IN THE DREAM HOUSE: A Memoir, by Carmen Maria Machado. (Graywolf, 272 pp., $16.) Each chapter of this gutting memoir — which explores Machado’s abusive relationship with another woman while in graduate school — “hews to the conventions of a different genre: road trip, romance novel, creature feature, lesbian pulp novel, stoner comedy,” Parul Sehgal explained in her Times review. “It is a book in shards.”

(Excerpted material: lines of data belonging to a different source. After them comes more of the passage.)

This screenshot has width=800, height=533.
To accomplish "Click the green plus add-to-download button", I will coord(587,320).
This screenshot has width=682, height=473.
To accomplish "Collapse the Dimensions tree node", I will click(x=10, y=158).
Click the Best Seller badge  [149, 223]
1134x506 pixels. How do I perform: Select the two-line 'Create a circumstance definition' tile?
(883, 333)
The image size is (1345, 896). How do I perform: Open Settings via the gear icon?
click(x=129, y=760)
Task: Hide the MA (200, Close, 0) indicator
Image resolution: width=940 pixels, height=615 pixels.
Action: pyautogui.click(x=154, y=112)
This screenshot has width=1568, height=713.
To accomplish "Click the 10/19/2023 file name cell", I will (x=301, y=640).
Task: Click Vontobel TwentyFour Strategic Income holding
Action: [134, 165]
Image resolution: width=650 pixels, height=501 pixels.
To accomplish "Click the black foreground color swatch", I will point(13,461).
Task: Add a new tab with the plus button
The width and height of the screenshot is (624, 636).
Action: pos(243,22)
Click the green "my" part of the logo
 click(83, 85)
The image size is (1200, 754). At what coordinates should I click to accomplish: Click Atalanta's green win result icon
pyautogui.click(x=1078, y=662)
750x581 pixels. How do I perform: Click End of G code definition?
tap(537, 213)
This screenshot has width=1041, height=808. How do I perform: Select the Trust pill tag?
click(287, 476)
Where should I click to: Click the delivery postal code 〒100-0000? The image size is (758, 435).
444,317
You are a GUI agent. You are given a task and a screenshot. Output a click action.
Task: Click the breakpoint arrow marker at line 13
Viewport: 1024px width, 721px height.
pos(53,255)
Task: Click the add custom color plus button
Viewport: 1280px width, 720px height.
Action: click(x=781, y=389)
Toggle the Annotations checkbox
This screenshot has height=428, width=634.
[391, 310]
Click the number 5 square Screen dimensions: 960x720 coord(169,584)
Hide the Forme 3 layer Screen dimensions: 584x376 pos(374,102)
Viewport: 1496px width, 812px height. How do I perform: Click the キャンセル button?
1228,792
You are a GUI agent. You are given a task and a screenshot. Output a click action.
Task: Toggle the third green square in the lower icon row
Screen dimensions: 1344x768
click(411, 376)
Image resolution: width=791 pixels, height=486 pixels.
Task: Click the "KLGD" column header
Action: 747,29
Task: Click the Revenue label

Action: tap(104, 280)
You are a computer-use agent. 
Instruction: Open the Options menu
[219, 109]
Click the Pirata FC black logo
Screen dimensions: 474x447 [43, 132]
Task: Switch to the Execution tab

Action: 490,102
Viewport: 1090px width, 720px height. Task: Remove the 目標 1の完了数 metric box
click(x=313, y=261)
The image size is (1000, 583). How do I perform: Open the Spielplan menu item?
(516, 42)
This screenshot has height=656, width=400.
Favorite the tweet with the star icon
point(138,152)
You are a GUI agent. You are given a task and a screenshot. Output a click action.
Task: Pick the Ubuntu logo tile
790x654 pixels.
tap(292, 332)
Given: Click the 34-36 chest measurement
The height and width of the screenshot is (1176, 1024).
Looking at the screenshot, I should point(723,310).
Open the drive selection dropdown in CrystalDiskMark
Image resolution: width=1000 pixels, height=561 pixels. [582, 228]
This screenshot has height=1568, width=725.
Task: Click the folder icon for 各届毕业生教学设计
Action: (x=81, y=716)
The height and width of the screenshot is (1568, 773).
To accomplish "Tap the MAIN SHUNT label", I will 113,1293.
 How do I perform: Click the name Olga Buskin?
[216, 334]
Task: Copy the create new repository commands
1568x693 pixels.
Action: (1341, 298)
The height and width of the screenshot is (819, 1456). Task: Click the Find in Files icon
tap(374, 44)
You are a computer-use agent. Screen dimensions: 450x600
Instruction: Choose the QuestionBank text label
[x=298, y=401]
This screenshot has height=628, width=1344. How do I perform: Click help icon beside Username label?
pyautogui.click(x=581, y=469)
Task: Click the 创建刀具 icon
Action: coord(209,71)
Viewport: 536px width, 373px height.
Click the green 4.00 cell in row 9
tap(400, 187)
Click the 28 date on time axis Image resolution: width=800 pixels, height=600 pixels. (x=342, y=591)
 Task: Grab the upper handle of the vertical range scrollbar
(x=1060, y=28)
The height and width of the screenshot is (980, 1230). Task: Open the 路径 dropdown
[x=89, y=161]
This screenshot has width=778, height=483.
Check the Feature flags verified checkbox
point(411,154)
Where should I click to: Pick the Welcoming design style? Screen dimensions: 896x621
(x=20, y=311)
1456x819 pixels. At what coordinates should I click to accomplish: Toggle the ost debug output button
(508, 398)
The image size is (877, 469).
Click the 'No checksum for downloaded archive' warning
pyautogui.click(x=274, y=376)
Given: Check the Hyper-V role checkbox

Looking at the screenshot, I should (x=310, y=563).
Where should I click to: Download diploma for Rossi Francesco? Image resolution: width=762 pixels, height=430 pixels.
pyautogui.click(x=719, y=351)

A GOOD AMERICAN FAMILY: The Red Scare and My Father, by David Maraniss. (Simon & Schuster, 432 pp., $17.) Seventy years after the House Un-American Activities Committee accused his father of being a member of the Communist Party, Maraniss, a Pulitzer Prize-winning journalist, “used his prodigious research skills to produce a story that leaves one aching with its poignancy, its finely wrought sense of what was lost, both in his home and in our nation,” Kevin Baker wrote in these pages.
OLIVE, AGAIN, by Elizabeth Strout. (Random House, 320 pp., $18.) Olive Kitteridge, the tart, irritable retired math teacher who groused her way through Strout’s Pulitzer Prize-winning 2008 novel, “fully deserves the sensitive and satisfying follow-up that Strout has written about her,” our reviewer, John McMurtrie, opined last year.